A fluttering tremble passing through the hull cast the thought from Brielle’s
mind. She looked towards the porthole, and saw ghostly flame dancing across the
black void beyond. In any other circumstance the effect would be quite
entrancing, she thought, but being strapped into a lump of alien tech plummeting
at Emperor-knew-what speed through the sky above a warzone took the edge off it.

Another tremble, and the whole pod started to vibrate. The craft was entering
Dal’yth Prime’s upper atmosphere. While still incredibly thin, the air was still
dense enough to cause friction on the pod’s outer hull, though the energy shield
projected below was absorbing the majority of it. The Imperium’s military
drop-pods and emergency saviour pods were only rarely fitted with such a
feature, the utilitarian planners regarding it as a luxury in most cases. By all
accounts, planetfall in one of those junk buckets was almost as dangerous as
taking your chances on a burning assault ship.

Despite the energy shield protecting the pod from the worst of the
turbulence, the whole interior was shaking. The effect increased to a violently
quaking crescendo as the pod neared terminal velocity and the heat in the
interior rose still further. Brielle squeezed her eyes tightly shut, wishing
only that she could free her arms to clamp her hands over her ears to deaden the
screaming rush of burning air consuming the pod.

Then, the pod’s retro thruster kicked in.
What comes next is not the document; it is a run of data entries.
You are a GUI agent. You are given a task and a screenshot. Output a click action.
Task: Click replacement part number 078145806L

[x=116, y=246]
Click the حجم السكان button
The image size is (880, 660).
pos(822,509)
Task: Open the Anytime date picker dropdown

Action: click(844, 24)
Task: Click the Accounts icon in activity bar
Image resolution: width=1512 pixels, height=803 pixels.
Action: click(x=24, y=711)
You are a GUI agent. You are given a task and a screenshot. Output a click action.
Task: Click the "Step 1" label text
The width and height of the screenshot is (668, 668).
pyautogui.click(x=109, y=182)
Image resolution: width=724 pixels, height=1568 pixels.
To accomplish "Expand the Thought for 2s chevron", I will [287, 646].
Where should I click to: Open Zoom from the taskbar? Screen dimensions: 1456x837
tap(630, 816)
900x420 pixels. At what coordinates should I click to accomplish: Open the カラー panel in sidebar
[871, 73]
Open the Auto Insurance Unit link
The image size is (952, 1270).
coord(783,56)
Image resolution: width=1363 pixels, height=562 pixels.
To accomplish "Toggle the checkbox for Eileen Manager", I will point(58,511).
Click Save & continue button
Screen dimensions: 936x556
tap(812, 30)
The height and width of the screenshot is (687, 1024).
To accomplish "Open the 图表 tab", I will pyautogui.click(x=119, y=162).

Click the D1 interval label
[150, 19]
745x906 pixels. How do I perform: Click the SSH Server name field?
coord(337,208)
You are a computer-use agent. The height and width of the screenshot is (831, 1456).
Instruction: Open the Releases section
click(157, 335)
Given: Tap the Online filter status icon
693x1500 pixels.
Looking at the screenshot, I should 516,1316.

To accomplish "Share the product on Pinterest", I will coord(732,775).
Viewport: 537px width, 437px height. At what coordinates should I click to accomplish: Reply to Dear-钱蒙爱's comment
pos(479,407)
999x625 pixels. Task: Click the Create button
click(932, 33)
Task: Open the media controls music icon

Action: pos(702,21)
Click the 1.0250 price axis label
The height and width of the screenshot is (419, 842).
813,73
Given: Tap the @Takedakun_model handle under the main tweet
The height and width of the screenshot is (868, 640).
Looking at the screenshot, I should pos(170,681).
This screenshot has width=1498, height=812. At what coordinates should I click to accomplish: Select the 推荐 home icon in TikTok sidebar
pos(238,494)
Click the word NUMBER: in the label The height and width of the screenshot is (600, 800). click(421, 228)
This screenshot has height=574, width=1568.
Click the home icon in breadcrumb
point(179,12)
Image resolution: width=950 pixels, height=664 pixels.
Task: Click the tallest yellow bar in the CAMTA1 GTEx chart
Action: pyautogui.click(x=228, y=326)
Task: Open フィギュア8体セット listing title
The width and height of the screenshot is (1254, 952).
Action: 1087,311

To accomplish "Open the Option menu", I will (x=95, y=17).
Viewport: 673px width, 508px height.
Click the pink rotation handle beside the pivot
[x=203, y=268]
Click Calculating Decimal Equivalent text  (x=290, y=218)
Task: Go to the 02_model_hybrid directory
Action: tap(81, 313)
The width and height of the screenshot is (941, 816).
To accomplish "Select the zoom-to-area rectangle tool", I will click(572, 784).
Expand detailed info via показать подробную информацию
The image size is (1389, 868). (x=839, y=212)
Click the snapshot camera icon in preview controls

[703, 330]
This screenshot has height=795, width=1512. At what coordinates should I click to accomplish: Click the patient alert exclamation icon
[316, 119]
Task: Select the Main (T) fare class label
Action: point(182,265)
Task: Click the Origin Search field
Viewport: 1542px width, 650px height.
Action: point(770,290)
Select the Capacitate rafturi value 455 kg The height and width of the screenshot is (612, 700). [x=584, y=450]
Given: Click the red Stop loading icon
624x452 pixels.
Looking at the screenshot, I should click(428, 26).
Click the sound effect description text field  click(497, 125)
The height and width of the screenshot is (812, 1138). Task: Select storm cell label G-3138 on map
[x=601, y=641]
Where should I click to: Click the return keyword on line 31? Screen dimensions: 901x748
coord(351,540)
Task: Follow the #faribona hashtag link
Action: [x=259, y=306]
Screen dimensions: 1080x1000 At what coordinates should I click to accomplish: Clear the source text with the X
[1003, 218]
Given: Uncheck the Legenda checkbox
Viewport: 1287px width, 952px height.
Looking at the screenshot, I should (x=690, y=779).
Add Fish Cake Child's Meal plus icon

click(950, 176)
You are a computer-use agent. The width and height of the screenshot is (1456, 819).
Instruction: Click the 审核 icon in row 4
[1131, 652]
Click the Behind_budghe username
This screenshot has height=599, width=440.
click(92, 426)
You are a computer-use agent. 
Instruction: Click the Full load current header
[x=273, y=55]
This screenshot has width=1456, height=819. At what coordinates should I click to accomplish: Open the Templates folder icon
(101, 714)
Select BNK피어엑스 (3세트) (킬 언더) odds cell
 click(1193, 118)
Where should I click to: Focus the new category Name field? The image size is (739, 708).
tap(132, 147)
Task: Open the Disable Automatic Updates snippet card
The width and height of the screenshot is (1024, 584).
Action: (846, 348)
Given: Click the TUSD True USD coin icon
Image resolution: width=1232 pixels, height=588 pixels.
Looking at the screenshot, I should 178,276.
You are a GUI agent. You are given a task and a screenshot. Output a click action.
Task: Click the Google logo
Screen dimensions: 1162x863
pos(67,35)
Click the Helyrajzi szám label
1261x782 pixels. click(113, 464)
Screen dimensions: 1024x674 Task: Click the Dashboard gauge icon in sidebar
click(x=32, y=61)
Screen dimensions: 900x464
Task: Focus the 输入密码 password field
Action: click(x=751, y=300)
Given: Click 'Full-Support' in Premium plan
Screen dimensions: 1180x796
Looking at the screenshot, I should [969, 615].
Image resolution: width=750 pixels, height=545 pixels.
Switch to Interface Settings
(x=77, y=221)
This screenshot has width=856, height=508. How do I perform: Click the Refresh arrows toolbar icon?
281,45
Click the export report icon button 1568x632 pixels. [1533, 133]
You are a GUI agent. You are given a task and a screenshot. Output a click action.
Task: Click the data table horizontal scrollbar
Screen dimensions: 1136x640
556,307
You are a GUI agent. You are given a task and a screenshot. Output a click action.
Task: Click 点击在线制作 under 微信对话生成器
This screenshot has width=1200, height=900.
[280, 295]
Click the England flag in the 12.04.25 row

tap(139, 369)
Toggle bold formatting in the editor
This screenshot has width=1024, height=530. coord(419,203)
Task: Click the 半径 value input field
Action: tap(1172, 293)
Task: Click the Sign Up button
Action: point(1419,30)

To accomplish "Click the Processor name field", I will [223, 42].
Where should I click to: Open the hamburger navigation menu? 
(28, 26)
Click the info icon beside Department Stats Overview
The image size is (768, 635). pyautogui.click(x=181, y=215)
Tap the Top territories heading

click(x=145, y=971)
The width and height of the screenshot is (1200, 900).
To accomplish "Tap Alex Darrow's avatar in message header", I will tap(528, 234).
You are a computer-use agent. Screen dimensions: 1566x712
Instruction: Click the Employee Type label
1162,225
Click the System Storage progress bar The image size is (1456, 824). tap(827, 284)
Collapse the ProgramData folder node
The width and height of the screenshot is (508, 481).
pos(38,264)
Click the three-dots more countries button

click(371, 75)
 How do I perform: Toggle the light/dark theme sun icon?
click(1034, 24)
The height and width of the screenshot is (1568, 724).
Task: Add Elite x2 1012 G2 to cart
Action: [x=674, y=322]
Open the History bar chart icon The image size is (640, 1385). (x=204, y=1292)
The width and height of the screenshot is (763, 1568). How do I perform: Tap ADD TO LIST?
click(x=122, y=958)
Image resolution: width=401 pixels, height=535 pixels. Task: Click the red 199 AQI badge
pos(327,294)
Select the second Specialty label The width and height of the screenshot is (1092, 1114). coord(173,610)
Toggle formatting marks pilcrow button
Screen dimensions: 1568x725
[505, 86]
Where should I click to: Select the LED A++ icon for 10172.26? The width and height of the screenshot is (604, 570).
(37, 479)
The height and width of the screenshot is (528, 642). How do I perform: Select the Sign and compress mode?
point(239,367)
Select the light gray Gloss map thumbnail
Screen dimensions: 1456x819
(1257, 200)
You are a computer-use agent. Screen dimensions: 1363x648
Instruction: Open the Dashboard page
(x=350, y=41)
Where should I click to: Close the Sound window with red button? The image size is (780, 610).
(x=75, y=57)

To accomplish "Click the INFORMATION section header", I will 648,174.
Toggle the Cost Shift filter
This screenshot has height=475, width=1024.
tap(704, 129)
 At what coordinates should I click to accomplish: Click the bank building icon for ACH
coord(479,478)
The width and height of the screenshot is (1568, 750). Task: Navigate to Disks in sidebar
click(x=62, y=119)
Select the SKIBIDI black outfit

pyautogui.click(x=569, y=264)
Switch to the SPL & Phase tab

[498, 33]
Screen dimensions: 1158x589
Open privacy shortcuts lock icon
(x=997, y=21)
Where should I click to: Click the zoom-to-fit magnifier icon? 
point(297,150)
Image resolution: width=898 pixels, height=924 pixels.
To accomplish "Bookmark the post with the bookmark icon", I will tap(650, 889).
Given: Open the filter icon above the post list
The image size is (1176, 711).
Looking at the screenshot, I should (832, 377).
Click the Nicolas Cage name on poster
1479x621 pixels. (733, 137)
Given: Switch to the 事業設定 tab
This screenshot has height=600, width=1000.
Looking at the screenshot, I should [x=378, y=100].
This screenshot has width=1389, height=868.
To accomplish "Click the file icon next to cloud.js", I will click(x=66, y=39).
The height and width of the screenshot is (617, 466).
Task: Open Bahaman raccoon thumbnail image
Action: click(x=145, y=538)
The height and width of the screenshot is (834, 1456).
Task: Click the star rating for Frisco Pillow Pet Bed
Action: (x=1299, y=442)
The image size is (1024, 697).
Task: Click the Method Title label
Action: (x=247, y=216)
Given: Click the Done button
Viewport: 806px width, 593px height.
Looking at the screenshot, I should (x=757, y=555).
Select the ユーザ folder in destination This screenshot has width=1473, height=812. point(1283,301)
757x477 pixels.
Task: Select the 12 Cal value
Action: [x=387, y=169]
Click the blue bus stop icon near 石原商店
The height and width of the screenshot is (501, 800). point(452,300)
The grav-couch cushioned the worst
of the violent arrest in downward momentum, but every cell in Brielle’s body
felt as if it were being squeezed, flattened and compressed, all at once.
Brielle felt at that moment that the pod really was a small compartment bolted
onto a huge jet thruster, which belched and roared just below her supine form.
She could feel the incredible energies being unleashed in that terminal burn,
and abandoned herself to them.

Quite suddenly, the roaring inferno that had raged outside was replaced by a
shrill whistling. Brielle opened her eyes and looked towards the porthole. The
view outside was of the dark-jade, night-time skies of Dal’yth Prime.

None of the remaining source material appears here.